* _What the exercise asks_: Locate each line in the data below that contains the string "pixel" and copy those lines.

* _Dataset entries_:
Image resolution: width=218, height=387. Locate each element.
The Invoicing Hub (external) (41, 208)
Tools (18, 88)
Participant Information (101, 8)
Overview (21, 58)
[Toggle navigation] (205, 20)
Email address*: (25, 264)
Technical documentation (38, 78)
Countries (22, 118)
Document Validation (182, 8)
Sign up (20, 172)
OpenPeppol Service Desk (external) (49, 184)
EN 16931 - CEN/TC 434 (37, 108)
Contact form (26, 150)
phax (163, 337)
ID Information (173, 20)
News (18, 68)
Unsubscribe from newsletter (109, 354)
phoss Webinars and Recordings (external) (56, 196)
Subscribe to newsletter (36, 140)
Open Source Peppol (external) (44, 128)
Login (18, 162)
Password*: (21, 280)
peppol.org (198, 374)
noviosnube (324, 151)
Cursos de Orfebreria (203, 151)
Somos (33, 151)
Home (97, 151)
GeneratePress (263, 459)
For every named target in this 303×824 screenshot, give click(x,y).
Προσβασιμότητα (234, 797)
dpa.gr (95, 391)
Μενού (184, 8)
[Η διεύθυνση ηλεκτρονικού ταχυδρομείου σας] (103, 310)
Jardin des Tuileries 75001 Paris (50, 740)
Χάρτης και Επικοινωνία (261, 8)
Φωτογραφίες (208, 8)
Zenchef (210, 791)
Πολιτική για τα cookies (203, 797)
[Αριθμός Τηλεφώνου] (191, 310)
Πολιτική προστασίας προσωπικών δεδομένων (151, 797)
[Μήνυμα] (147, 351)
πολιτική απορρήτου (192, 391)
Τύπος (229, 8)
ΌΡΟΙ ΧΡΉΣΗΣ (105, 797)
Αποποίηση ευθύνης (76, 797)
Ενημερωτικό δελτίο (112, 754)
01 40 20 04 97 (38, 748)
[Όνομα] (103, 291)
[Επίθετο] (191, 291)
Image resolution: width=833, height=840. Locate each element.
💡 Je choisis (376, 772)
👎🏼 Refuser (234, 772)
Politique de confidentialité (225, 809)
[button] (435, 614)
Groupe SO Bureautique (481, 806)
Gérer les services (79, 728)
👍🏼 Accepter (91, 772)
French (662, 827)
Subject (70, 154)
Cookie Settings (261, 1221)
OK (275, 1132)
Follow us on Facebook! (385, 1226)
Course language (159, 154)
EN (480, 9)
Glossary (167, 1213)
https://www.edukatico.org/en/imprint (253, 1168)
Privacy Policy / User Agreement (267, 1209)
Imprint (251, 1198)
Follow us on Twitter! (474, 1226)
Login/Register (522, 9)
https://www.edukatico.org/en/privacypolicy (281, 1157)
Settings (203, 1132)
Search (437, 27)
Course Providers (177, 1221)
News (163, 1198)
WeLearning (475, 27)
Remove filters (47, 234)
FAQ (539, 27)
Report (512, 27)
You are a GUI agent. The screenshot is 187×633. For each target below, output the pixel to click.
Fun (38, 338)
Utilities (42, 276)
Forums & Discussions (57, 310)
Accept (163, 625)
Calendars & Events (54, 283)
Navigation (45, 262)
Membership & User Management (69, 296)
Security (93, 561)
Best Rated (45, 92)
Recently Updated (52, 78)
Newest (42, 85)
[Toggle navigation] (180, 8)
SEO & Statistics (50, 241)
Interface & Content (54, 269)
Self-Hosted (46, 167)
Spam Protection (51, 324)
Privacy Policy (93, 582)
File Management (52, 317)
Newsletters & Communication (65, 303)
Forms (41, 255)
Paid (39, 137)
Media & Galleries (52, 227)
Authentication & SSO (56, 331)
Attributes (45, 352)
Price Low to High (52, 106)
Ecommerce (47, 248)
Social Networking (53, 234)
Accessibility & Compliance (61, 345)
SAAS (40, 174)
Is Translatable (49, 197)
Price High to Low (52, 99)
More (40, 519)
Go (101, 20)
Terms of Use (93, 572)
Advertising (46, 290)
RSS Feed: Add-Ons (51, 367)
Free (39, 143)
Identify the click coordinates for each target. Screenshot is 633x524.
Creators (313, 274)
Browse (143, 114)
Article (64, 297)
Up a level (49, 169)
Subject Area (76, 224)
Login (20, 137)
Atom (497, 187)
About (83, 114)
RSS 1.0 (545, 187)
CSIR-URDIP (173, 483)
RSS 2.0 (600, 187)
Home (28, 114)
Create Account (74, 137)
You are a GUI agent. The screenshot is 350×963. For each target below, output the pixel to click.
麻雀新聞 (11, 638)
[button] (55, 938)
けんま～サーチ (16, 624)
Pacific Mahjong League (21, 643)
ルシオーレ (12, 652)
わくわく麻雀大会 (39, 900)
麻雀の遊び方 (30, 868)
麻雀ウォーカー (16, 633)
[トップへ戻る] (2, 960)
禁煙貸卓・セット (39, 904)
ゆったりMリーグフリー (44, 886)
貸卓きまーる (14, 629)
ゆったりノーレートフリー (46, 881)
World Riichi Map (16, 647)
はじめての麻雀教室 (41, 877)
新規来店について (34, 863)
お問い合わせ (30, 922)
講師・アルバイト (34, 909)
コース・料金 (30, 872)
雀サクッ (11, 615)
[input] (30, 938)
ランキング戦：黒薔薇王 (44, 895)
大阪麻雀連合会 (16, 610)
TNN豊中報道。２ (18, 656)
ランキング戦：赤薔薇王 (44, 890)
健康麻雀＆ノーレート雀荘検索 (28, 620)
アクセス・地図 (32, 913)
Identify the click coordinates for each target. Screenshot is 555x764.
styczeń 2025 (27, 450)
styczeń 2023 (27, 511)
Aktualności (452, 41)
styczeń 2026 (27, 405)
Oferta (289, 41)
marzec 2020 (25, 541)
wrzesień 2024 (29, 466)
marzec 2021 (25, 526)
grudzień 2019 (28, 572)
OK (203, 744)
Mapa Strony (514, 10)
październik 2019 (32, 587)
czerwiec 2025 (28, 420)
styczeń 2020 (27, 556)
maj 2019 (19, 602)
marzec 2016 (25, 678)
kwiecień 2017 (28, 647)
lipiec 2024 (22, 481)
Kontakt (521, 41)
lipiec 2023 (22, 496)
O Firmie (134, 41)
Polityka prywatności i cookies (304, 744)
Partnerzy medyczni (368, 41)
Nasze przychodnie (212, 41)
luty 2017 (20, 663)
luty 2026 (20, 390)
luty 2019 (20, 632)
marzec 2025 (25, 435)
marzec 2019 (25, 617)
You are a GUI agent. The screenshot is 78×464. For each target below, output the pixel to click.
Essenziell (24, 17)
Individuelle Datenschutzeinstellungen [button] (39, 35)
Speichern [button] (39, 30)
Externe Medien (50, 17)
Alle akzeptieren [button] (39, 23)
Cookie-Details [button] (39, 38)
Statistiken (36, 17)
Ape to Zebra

* _Expected output_:
You are a GUI agent. The screenshot is 187×633. For each target below, output the pixel to click.
You are a GUI agent. The screenshot is 350×963. For each target below, output the pixel to click.
You are a GUI agent. The screenshot is 78×464. For each target below, output the pixel to click.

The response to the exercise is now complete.